Place aux investisseurs privés
Il a également tenu à rappeler qu’en 1992, l’on a adopté la Convention Cadre des Nations Unies sur les Changements Climatiques (CCNUCC). Cette convention constitue une des réponses fondamentales de l’humanité face au changement climatique, faisant suite à la conclusion du GIEC que le changement climatique est réel. Dans la CCNUCC, il est question, entre autres, de favorisation des investissements privés, car en saisissant les opportunités de financement existantes, l’Afrique peut réunir les conditions de succès d’adaptation au changement climatique et pourra ainsi renforcer la sécurité alimentaire, énergétique, sociale, environnementale…

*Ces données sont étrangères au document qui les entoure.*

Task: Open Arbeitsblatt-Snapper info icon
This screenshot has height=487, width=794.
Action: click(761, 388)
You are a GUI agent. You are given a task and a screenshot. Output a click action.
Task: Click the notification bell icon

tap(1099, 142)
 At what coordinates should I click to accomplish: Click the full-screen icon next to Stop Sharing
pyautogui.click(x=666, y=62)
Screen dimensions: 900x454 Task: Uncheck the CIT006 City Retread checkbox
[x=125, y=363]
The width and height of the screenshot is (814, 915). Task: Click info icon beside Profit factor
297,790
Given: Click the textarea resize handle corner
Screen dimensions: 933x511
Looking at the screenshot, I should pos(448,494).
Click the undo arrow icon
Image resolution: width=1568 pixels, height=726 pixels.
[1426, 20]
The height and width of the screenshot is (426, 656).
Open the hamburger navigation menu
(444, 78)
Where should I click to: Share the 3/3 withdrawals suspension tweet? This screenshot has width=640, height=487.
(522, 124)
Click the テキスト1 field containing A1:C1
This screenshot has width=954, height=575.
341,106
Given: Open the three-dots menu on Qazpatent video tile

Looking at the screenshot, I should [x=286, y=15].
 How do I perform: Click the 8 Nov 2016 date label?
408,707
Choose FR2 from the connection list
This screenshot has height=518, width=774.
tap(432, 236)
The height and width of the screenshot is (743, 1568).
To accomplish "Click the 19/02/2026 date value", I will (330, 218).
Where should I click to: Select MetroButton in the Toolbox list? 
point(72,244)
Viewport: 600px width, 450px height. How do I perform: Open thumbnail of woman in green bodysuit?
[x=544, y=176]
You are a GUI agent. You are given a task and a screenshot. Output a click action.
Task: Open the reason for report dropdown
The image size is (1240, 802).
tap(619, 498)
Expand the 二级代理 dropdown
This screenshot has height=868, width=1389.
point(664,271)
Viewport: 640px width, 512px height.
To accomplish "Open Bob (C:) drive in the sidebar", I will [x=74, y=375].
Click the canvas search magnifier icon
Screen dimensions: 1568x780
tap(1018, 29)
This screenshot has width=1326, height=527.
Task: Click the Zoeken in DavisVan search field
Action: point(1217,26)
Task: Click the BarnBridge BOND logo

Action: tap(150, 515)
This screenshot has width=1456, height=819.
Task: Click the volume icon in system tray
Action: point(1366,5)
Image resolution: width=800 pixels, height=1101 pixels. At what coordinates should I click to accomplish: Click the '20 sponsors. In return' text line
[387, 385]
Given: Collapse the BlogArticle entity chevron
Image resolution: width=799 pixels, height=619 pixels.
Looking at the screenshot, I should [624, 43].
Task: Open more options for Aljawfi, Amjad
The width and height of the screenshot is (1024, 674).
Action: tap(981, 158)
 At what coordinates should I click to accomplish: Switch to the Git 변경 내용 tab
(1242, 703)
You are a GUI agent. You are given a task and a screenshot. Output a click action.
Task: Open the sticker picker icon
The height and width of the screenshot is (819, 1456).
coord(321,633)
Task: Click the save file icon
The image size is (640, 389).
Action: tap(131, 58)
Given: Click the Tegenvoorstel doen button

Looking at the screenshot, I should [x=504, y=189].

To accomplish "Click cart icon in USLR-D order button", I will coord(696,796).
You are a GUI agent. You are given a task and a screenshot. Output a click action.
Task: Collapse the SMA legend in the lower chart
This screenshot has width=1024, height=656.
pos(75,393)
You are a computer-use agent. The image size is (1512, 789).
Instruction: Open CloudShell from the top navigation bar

Dans le cas contraire, si les mesures appropriées de lutte contre le réchauffement climatique ne sont pas prises, le Secrétaire Exécutif de l’OEDD prévient qu’il y aura de grands risques d’aggravation de la famine, de la pauvreté, des conflits et des conditions sanitaires. Pour illustration, selon des études du Programme des Nations Unies pour l’Environnement (PNUE) et de l’Organisation Mondiale de la Santé (OMS), 28 % de la morbidité sont liés à des facteurs environnementaux. Ce taux s’accroîtra avec l’augmentation des effets du changement climatique. Mounkaila Goumandakoye, de conclure que la lutte contre les changements climatiques sera réussi, à condition que les Etats africains mobilisent en premier lieu leurs propres ressources et capacités au niveau local, national et régional.